Nothing can be more disheartening than receiving a foreclosure notice. After all, receiving a foreclosure notice means only one thing: that you would be losing your home or any other property you have placed as a form of Collateral for a mortgage or a loan that you have taken out. This is often brought about by the inability of the Borrower to meet the amount of payment that needs to be remitted to the Creditor or Financial institution at the schedule that has been agreed upon when the mortgage or loan has been taken out.

The good news is that there are options that you can consider in order to prevent foreclosures to actually happen. Remember that all you have received is just a notice. You are still given sufficient time to work out on what you possible options may be. One way you could go about this is through meeting up with your creditors, especially if the reason for your failure to meet the agreed payments and schedule is something that happened beyond your control, such as a loss of job due to retrenchment or illness. This is because in many cases, creditors and financial institutions would be able to provide you some alternative measures and make some adjustments to prevent the foreclosure from actually happening.

Another option that you can consider to stop an impending foreclosure is to file for Bankruptcy. While this may not look like an option that you would immediately want to consider because of how it could affect your financial standing and status later on in the future, many people have been
able to prevent the actual foreclosure and seizing of their properties by their creditors from happening through this.

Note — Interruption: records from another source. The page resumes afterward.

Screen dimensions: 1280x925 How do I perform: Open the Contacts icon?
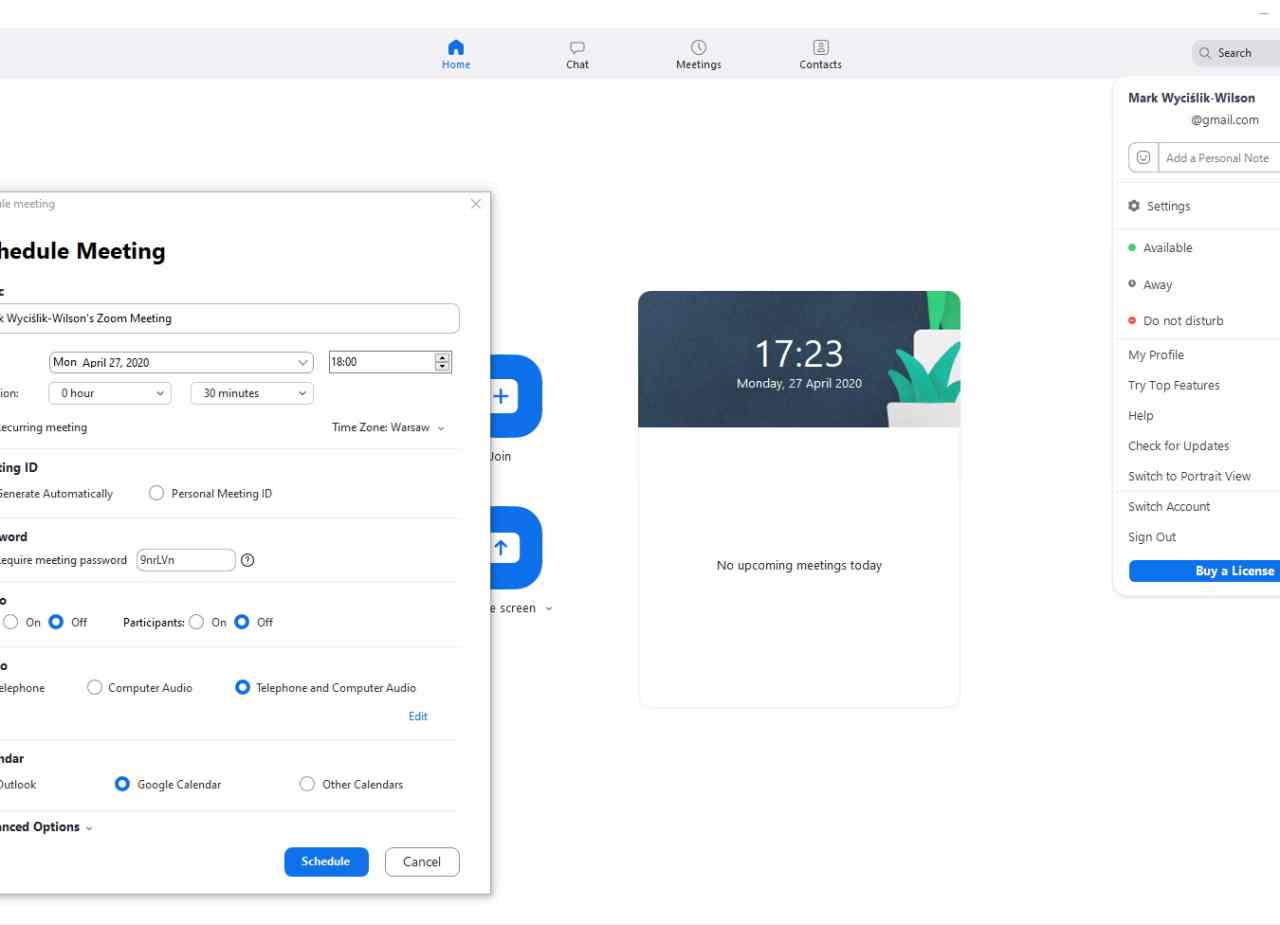[x=820, y=48]
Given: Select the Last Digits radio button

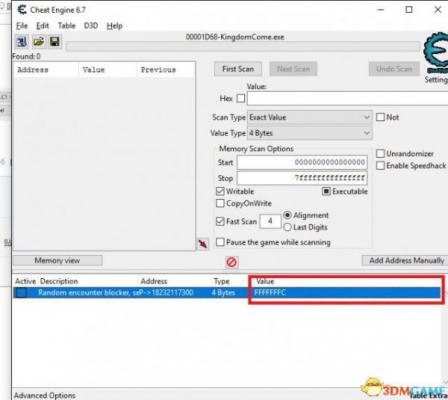Looking at the screenshot, I should [x=287, y=227].
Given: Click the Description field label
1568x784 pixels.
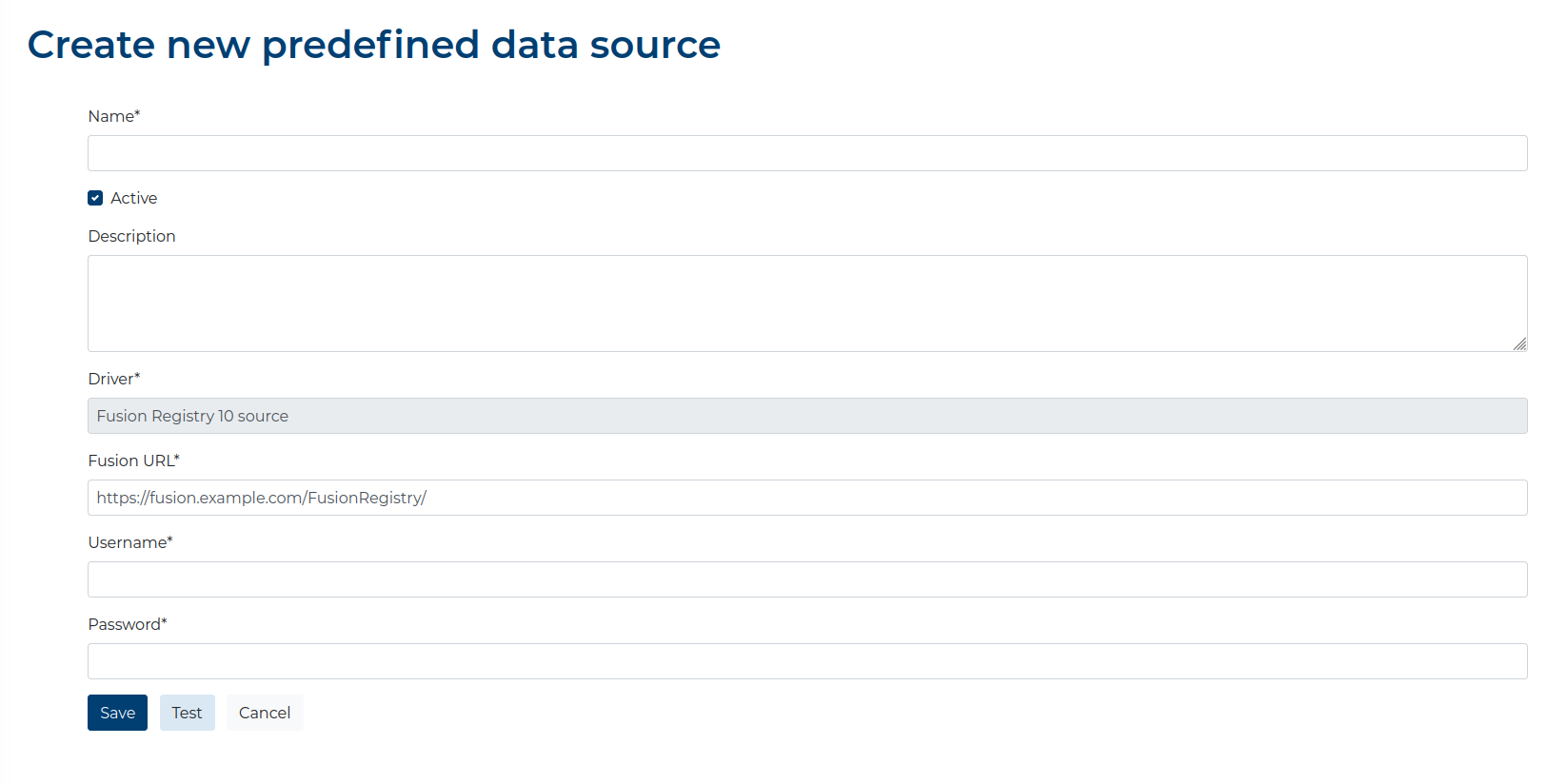Looking at the screenshot, I should pos(131,236).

There are generally two chapters of bankruptcy that you can look into to help you stop the foreclosure from actually happening. The first one is the Chapter 13 Bankruptcy. This type of bankruptcy would allow you to help save and protect all the assets that you currently have while still being able to provide you with an extended period of time to pay a portion of the debt or to pay the entire loaned amount. This is because the Chapter 13 Bankruptcy offers a set of guidelines both you and your creditor would need to adhere to in order to make the necessary adjustments on the amount of the debt that is still outstanding. In order to become eligible for this type of bankruptcy, however, you should be able to provide sufficient proof that you have enough liquid funds in order for you to apply for a Chapter 13 Bankruptcy. This would then need to be presented to your local court as substantial evidence that given an extended period of time, which could range from three to five years, you would be able to pay off the outstanding balance on the amount that you have already loaned.

The second type of Bankruptcy is the Chapter 7 Bankruptcy. Compared to the Chapter 13 Bankruptcy, the processing of the Chapter 7 Bankruptcy is a lot faster. This is a more realistic option for homeowners have no other choice but to stall the foreclosure process and paying of the outstanding mortgage you may have. However, the Chapter 7 Bankruptcy would not be able to provide you the security that you would be able to keep your home. As a matter of fact, when you file the Chapter 7 Bankruptcy, you would need to come to terms with the fact that you would not only lose your home, but other assets that you may own as well. This is because in order for you to pay off all of your debts you currently have would need to be paid through the liquidation of your assets. The benefit that the Chapter 7 Bankruptcy would be able to provide is that since your petition for bankruptcy would need to be first reviewed by the court which could take anywhere between two to three months. During this process, you are allowed to live in your home without any obligation to your creditors and would be automatically protected from being sold by your creditor. This would provide you sufficient time to save up enough money which you can then use to find a new place to live in and make a fresh new start.